%%
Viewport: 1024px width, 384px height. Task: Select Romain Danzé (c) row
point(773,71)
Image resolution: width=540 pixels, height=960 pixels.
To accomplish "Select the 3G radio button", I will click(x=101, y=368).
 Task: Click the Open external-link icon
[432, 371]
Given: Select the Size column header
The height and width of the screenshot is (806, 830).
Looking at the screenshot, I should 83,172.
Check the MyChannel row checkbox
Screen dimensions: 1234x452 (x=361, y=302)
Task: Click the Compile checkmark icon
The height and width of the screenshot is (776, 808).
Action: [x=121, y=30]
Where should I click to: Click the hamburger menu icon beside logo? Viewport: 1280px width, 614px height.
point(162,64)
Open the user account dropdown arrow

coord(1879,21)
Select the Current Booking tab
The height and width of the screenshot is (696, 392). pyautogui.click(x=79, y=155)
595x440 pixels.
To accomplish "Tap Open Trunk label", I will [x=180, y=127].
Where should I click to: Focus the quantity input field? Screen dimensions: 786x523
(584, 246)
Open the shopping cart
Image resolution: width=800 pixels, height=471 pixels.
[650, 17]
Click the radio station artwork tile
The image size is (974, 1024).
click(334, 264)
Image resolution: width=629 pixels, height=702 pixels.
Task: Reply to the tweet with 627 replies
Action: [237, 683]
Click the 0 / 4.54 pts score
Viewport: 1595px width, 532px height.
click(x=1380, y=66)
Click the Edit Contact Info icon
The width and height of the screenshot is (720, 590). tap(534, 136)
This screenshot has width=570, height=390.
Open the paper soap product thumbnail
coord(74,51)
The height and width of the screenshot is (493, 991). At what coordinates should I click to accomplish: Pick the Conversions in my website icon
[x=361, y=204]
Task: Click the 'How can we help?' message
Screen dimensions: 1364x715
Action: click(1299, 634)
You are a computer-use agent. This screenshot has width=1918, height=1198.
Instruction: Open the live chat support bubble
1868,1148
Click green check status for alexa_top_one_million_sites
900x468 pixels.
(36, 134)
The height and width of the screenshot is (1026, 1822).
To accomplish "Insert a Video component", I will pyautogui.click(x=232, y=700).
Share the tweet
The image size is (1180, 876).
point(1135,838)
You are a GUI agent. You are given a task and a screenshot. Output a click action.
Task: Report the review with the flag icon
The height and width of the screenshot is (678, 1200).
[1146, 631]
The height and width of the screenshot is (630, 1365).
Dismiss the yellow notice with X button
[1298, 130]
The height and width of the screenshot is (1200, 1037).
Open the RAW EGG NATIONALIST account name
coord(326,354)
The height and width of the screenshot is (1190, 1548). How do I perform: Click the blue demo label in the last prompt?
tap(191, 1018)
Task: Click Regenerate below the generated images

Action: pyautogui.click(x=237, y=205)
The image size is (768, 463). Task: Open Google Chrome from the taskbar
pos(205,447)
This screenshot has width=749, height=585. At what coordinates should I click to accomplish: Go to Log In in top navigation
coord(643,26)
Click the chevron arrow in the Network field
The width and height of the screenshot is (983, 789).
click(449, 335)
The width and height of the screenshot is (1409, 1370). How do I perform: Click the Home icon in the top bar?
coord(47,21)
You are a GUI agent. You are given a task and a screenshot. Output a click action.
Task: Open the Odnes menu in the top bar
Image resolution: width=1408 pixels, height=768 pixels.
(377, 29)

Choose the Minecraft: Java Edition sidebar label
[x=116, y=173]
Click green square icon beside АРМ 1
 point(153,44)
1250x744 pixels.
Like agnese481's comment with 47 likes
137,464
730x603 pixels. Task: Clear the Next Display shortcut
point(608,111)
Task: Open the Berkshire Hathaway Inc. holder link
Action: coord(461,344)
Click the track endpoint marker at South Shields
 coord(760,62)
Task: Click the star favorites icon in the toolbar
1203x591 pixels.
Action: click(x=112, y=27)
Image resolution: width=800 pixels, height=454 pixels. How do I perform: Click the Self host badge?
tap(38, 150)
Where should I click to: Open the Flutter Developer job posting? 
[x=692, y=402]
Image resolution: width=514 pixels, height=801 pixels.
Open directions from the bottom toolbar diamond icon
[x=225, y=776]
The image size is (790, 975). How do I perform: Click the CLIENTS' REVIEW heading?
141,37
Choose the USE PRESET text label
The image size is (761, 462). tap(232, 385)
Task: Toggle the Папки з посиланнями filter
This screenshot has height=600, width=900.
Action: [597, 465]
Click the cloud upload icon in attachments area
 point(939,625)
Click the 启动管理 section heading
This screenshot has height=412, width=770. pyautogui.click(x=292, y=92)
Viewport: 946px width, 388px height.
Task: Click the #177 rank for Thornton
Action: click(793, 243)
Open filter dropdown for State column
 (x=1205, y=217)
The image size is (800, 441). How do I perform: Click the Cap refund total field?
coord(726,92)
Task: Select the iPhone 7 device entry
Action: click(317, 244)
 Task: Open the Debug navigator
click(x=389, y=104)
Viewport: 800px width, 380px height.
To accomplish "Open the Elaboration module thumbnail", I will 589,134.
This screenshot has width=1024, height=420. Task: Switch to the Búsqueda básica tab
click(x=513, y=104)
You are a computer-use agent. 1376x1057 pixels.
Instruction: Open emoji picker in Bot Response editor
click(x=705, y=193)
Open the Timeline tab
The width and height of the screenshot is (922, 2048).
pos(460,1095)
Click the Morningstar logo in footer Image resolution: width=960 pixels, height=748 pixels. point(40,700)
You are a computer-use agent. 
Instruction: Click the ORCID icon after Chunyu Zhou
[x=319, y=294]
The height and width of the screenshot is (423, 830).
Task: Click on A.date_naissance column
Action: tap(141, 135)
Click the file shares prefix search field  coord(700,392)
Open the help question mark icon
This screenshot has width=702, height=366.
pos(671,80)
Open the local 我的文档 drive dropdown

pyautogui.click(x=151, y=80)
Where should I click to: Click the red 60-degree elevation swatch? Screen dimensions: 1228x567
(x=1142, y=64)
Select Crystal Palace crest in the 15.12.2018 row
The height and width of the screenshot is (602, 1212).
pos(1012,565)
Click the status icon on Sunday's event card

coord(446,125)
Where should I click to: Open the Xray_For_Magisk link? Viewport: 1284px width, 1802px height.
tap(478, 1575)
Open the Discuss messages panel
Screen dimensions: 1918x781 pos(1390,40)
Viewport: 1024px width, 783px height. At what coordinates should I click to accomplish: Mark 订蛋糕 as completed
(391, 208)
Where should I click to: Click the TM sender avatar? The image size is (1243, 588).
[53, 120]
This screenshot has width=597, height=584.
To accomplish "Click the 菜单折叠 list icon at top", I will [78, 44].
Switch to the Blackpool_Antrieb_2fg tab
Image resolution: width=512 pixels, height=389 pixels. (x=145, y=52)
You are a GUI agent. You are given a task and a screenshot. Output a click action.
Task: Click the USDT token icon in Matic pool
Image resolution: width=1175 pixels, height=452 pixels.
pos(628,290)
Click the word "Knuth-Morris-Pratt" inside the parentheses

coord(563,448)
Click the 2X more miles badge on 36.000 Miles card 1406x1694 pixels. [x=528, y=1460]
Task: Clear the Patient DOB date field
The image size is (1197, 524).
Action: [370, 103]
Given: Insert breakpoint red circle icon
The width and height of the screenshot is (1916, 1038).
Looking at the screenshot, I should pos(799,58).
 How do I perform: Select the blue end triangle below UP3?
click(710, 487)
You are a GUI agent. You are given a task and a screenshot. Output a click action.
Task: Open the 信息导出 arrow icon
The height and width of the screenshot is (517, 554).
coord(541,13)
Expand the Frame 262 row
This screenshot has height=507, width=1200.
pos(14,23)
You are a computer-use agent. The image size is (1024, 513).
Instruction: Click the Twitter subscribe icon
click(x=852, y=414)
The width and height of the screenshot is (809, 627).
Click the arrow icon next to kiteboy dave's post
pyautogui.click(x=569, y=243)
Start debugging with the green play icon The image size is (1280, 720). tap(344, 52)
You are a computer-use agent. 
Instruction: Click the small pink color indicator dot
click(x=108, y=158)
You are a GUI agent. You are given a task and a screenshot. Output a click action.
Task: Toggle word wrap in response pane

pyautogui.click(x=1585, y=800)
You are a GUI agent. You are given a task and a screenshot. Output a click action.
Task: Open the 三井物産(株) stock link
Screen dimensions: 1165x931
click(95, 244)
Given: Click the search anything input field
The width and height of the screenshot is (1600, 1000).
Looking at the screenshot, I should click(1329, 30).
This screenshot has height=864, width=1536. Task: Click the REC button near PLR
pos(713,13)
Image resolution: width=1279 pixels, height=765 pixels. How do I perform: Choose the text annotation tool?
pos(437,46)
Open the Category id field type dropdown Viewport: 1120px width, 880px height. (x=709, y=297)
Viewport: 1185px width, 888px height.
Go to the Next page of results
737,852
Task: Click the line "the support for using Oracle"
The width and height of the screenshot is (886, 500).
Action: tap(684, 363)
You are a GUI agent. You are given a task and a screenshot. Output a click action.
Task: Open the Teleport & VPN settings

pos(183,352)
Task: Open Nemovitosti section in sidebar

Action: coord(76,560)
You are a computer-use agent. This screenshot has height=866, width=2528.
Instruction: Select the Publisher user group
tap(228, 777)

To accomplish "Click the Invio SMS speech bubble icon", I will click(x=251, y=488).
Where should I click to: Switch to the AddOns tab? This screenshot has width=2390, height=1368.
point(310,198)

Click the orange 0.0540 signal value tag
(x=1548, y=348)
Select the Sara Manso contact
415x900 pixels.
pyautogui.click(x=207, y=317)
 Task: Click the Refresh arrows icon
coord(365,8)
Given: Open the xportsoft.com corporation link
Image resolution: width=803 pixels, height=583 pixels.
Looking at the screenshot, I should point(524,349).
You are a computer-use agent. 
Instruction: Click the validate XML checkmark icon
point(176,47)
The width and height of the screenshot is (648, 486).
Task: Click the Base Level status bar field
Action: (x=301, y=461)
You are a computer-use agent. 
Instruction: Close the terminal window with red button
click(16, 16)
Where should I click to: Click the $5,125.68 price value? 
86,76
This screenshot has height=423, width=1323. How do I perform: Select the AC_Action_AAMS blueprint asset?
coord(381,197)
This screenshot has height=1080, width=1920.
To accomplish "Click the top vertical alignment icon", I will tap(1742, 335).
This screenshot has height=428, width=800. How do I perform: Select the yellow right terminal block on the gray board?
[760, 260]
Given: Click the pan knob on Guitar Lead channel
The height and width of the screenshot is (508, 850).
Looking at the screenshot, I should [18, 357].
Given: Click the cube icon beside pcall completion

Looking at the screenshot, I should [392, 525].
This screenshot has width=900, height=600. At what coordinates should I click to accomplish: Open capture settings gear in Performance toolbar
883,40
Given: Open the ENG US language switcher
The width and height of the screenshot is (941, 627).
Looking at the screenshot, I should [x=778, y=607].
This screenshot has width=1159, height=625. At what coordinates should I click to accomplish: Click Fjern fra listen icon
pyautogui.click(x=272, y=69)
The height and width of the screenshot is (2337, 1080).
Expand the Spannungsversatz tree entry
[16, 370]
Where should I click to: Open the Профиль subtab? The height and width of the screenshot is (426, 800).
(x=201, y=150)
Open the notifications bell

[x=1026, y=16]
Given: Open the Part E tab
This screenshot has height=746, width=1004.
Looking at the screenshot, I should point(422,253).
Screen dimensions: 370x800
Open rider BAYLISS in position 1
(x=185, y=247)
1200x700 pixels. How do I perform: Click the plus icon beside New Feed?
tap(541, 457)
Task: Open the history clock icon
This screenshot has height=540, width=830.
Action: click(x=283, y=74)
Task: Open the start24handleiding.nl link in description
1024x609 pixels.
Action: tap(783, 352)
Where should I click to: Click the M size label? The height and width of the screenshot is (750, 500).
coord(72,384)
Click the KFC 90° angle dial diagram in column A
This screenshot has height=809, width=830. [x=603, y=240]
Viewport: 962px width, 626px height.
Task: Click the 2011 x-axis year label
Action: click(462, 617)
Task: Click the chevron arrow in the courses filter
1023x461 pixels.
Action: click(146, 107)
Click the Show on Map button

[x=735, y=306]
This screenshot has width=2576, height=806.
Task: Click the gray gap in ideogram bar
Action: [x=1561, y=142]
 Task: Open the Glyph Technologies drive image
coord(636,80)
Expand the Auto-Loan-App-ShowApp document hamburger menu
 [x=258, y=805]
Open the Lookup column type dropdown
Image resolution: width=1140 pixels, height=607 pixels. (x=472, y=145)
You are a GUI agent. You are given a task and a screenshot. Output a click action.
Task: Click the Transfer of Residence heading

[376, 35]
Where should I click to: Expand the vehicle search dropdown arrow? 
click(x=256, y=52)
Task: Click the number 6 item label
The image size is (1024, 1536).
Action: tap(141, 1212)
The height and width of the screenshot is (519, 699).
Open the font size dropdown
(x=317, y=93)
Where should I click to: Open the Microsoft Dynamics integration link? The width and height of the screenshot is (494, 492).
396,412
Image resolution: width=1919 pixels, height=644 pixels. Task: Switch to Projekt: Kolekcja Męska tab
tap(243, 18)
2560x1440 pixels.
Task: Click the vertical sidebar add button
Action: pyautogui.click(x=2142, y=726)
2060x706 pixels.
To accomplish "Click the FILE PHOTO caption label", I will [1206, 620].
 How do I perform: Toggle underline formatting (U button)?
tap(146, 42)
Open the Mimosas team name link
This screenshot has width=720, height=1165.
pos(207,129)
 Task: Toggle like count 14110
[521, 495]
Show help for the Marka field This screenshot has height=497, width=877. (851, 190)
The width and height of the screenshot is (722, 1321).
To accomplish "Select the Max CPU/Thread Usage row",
%%
Among the lines of the material, find those that hold the word "chevron" and copy them.

### ANSWER FOR THE TASK
Click the chevron arrow in the Network field
Task: Click the chevron arrow in the courses filter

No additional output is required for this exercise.